Illustration d’un cadenas brisé entouré de symboles de données personnelles, avec en arrière-plan un graphique en hausse et une silhouette de hacker.
Illustration d’un cadenas brisé entouré de symboles de données personnelles, avec en arrière-plan un graphique en hausse et une silhouette de hacker.

Le nombre de fuites de données a atteint un niveau record en 2025, avec une accélération notable dans les secteurs publics et sensibles, un contexte utile pour un collègue ou un proche qui suit la cybersécurité.

Un pic de fuites de données en 2025 Fil de l’histoire et faits clés

L’année 2025 a marqué un nouveau pic en France en matière de violations de données personnelles, avec 6 167 notifications enregistrées par la Cnil, soit une hausse de 9,5 % par rapport à 2024. Ce niveau record s’explique notamment par une multiplication des cyberattaques ciblant des secteurs sensibles comme la santé, l’administration publique et les services financiers. La moitié des incidents proviennent de piratages, souvent liés à des prestataires externes aux systèmes de sécurité moins robustes.

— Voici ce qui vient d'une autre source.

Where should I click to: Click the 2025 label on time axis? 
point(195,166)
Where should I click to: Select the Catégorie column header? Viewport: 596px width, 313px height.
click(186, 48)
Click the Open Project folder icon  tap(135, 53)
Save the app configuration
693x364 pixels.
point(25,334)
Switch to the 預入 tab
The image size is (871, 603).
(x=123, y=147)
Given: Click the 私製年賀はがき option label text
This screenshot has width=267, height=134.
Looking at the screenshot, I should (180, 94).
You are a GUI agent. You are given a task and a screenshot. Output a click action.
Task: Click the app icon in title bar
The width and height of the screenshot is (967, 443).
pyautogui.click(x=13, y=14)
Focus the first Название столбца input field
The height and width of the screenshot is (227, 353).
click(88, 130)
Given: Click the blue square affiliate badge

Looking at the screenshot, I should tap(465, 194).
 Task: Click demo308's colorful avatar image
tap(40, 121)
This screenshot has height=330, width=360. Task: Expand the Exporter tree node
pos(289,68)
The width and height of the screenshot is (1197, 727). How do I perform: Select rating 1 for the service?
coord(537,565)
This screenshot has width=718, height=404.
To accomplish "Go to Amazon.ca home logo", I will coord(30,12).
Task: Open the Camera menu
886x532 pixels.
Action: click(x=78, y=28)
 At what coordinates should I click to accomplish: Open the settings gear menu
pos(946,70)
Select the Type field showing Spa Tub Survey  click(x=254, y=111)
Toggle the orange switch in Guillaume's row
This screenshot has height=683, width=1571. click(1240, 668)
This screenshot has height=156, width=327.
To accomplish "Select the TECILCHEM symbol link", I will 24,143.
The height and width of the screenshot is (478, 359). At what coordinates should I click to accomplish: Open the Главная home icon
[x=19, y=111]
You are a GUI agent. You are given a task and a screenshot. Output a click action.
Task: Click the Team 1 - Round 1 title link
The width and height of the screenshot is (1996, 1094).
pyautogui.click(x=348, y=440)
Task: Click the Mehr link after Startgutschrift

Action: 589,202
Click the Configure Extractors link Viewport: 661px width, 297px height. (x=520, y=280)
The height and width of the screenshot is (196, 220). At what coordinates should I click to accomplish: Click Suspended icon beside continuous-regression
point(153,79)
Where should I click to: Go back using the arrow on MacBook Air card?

La présidente de la Cnil, Marie-Laure Denis, souligne que les données, notamment celles de santé, ont une forte valeur marchande, ce qui rend les attaques rentables. Elle met aussi en avant le rôle croissant de l’intelligence artificielle, qui permet d’automatiser, personnaliser et amplifier les campagnes de cybercriminalité. Déjà, en 2026, plus de 2 730 violations ont été recensées rien qu’au premier trimestre, signe d’une tendance accélérée.

En réponse, la Cnil annonce un renforcement significatif de ses contrôles et sanctions en 2026, en particulier sur les bases de données regroupant plus d’un million de personnes, qui ont fait l’objet de quarante violations l’an dernier. Deux cyberattaques majeures, sur les logiciels Weda et Harvest, n’ont pas été incluses dans ce bilan mais ont généré à elles seules plus de 11 600 notifications distinctes, illustrant la propagation en chaîne des incidents.

Faits

  • En 2025, la Cnil a enregistré 6 167 notifications de violations de données, soit +9,5 % par rapport à 2024.
  • La moitié des fuites de données sont dues à des piratages, particulièrement dans les secteurs public, santé et finance.
  • En 2026, plus de 2 730 violations ont déjà été recensées au premier trimestre.
  • La présidente de la Cnil, Marie-Laure Denis, attribue l’essor des attaques à la valeur des données et au développement de l’IA.
  • Les bases de données de plus d’un million de personnes ont subi 40 violations en 2025, dix de plus qu’en 2024.
  • Les cyberattaques sur Weda et Harvest en 2025-2026 ont généré plus de 11 600 notifications, mais ne figurent pas dans le bilan 2025.